Currently, the Cheaha cluster has 18 nodes dedicated to GPU use under the pascalnodes partition family. Each node contains 4 individual NVIDIA P100 GPUs. These GPUs have the following specifications:

GPU Architecture NVIDIA Pascal
NVIDIA CUDA Cores 3584
GPU Memory 16GB CoWoS HBM2 at 732 GB/s
Double-Precision Performance 4.7 TeraFLOPS
Single-Precision Performance 9.3 TeraFLOPS
Compute APIs CUDA, DirectCompute, OpenCL, OpenACC

For more information on these nodes, see Detailed Hardware Information.

Scheduling GPUs

To successfully request access to GPUs, you will need to set the partition to one of the pascalnodes family of partitions depending on how much time you need for the job.

Partition Time Limit
pascalnodes 12 hours
pascalnodes-medium 50 hours

Additionally, when requesting a job using sbatch, you will need to include a SLURM directive --gres=gpu:# where # is the number of GPUs you need.

Note

It is suggested that at least 2 CPUs are requested for every GPU to begin with. The user should monitor and adjust the number of cores on subsequent job submissions if necessary.

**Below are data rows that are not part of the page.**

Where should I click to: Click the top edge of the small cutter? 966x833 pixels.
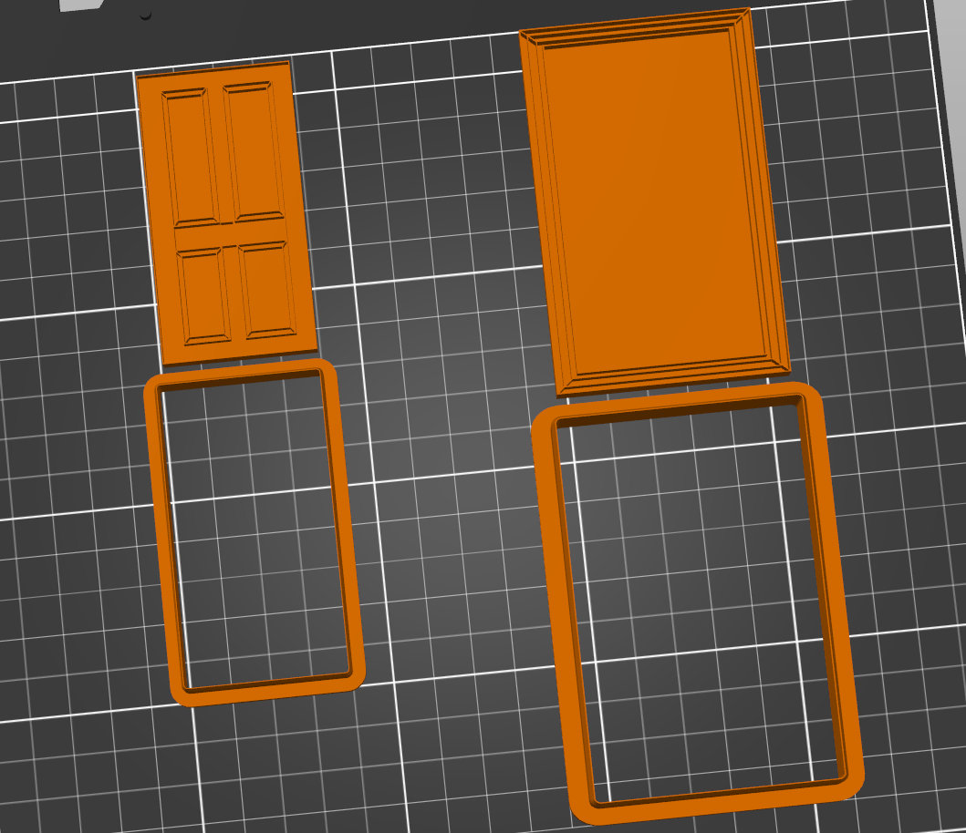pos(239,372)
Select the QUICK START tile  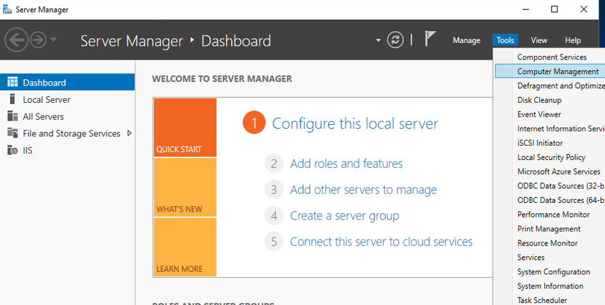coord(184,127)
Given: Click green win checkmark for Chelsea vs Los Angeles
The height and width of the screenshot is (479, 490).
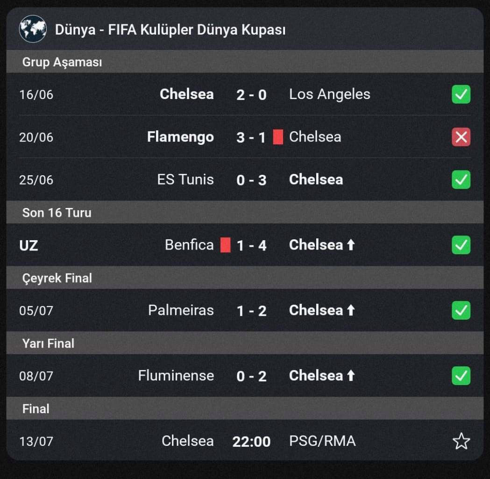Looking at the screenshot, I should coord(461,94).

Look at Managing Jobs for more information.

Open OnDemand

When requesting an interactive job through Open OnDemand, selecting the pascalnodes partitions will automatically request access to one GPU as well. There is currently no way to change the number of GPUs for OOD interactive jobs.

MATLAB

To use GPUs with our Open OnDemand MATLAB, you'll need to take a slightly different route than usual.

  1. Determine which CUDA Toolkits are compatible with your required version of MATLAB using the table at the MathWorks Site. The column Pascal (cc6.x) is relevant for our system.
  2. Start an HPC Interactive Desktop Job with appropriate resources. Be sure to use one of the pascalnodes* Partitions.
  3. Open a terminal.
  4. Load the appropriate CUDA Toolkit Module.
  5. Load the appropriate MATLAB Module.
  6. Start MATLAB by entering the command matlab.
  7. When MATLAB loads, enter the command gpuDevice in the MATLAB Command Window to verify it can identify the GPU.

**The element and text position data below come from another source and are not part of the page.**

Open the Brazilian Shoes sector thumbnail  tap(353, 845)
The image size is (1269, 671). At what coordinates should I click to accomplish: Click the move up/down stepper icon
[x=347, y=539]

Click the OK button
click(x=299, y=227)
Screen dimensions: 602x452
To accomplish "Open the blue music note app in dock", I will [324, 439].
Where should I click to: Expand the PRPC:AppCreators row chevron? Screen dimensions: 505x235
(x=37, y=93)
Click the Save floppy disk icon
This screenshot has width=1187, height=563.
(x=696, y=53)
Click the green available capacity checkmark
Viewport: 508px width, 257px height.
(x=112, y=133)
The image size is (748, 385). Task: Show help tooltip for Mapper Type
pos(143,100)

For more information and official MATLAB documentation please see this page: https://www.mathworks.com/help/parallel-computing/gpu-computing-requirements.html.

CUDA Toolkit

You will need to load a CUDA toolkit module for relevant commands to access the GPUs. Depending on which version of tensorflow, pytorch, or other similar software you are using, a different version of the CUDA toolkit may be required. For instance, tensorflow version 2.5.0 requires CUDA toolkit version 11.2.

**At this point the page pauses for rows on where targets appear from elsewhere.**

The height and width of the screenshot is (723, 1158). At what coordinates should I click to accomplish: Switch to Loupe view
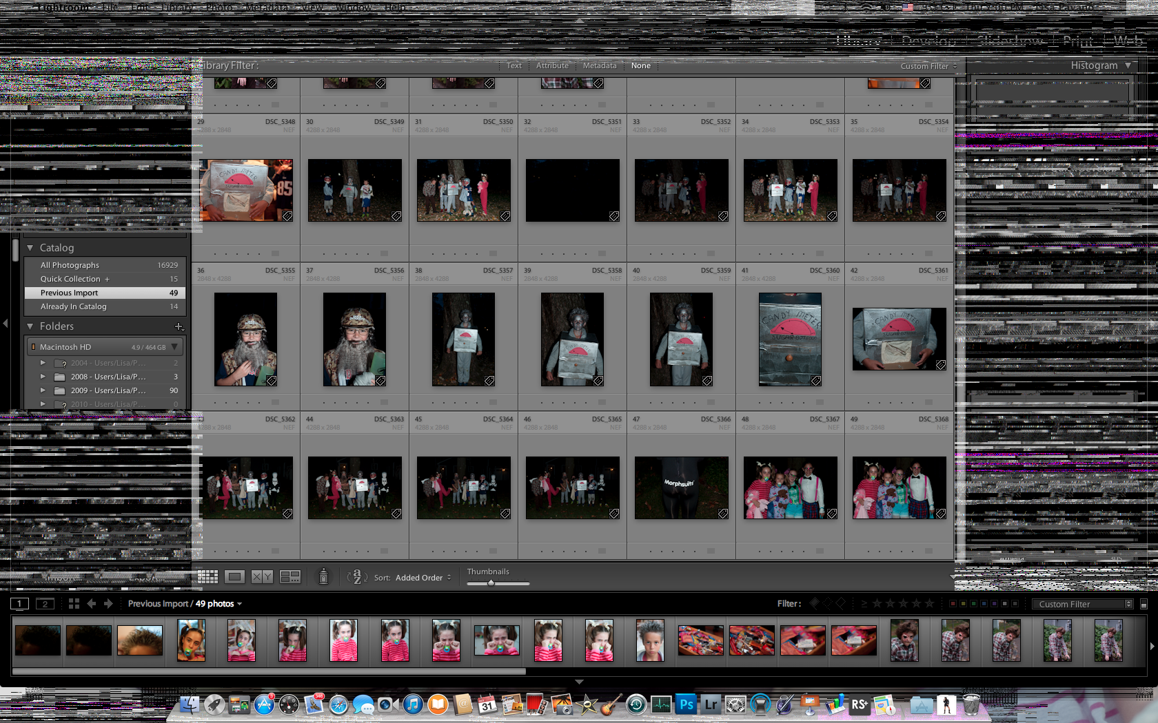(234, 577)
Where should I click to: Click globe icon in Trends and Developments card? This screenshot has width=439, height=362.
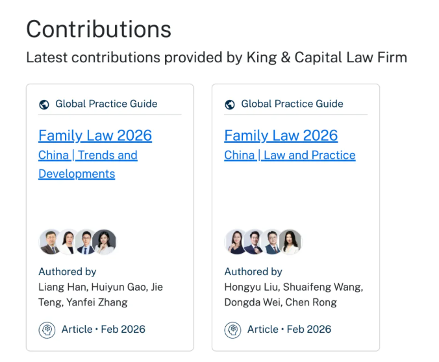(x=44, y=104)
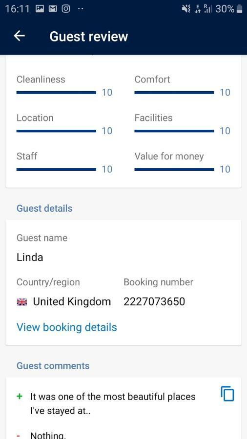Screen dimensions: 247x439
Task: Tap the Cleanliness score bar
Action: [x=56, y=92]
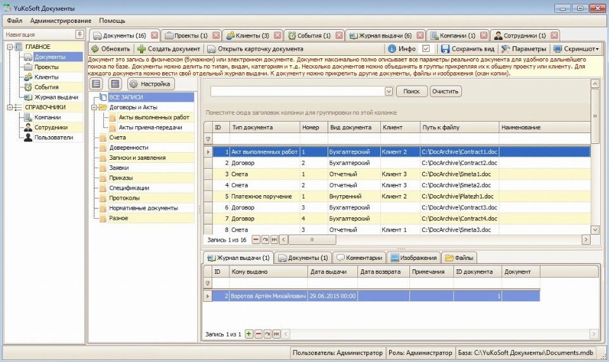Click red minus delete-record icon in documents grid
Image resolution: width=609 pixels, height=362 pixels.
click(x=256, y=240)
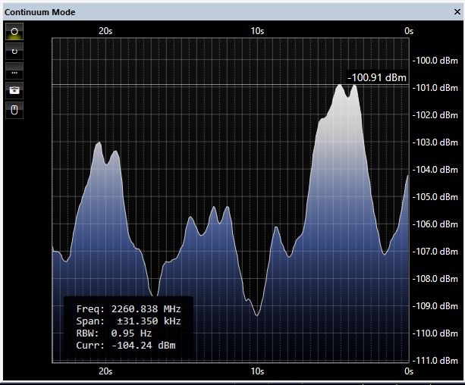
Task: Toggle the mouse cursor mode icon
Action: (15, 111)
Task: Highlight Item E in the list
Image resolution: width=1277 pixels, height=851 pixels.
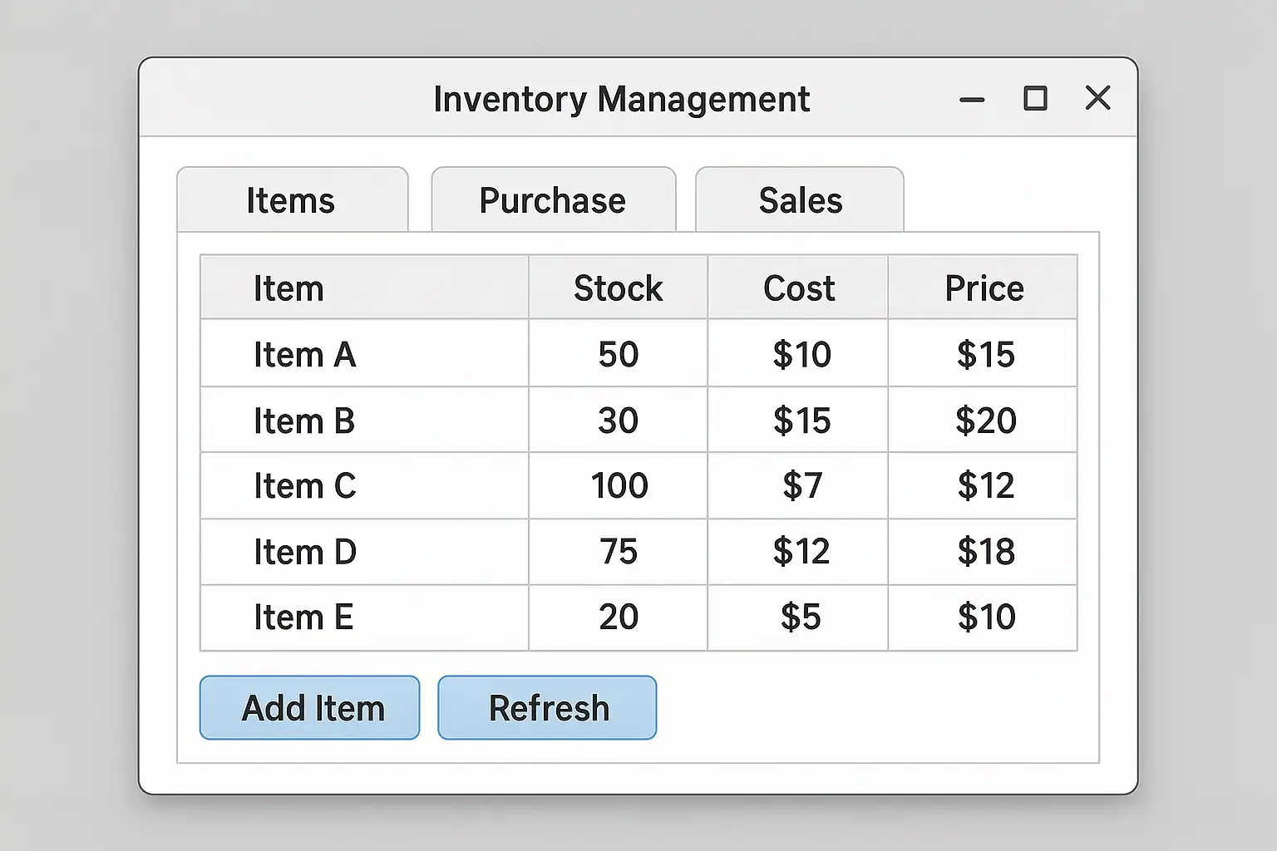Action: click(303, 617)
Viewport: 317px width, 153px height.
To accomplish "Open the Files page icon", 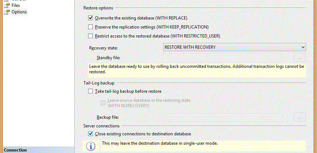I will point(6,5).
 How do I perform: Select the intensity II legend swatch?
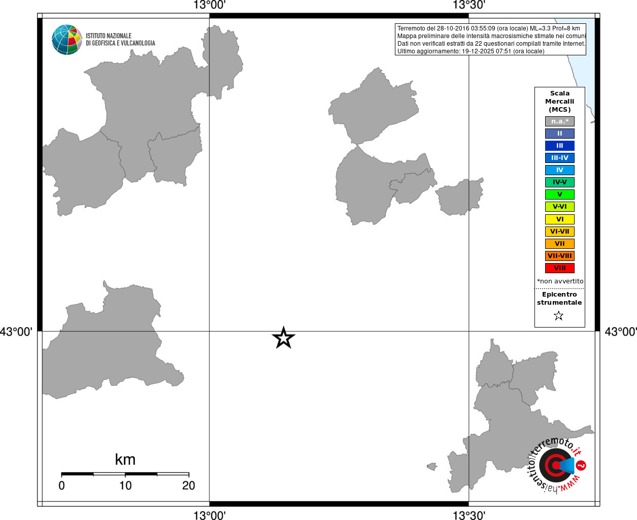[560, 134]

Several CUDA toolkit versions have been installed as modules on Cheaha. To see which CUDA toolkits are available, use:

module -r spider 'cuda.*toolkit'

If a specific version of the CUDA toolkit is needed but not installed, send an install request to [support@listserv.uab.edu].

Tensorflow Compatibility

To check which CUDA Toolkit module version is required for your version of Tensorflow, see the toolkit requirements chart here https://www.tensorflow.org/install/source#gpu.

PyTorch Compatibility

PyTorch does not maintain a simple compatibility table for CUDA Toolkit versions. Instead, please manually check their "get started" page for the latest PyTorch version compatibility, and their "previous versions" page for older PyTorch version compatibility. Assume that a CUDA Toolkit version is not compatible if it is not listed for a specific PyTorch version.

To use GPUs prior to PyTorch version 1.13 you must select a cudatoolkit version from the pytorch channel when you install PyTorch using Anaconda. It is how PyTorch knows to install a GPU compatible flavor, as opposed to the CPU only flavor. See below for templates of CPU and GPU installs for PyTorch versions prior to 1.13. Be sure to check the compatibility links above for your selected version. Note torchaudio is also available for signal processing.

  • CPU Version: conda install pytorch==... torchvision==... -c pytorch
  • GPU Version: conda install pytorch==... torchvision==... cudatoolkit=... -c pytorch

For versions of PyTorch 1.13 and newer, use the following template instead.

  • CPU Version: conda install pytorch==... torchvision==... cpuonly -c pytorch
  • GPU Version: conda install pytorch==... torchvision==... pytorch-cuda=... -c pytorch -c nvidia

Reviewing GPU Jobs

As with all jobs, use sacct to review GPU jobs. Quantity of GPUs may be reviewed using the reqtres and alloctres fields.


Last update: December 2, 2022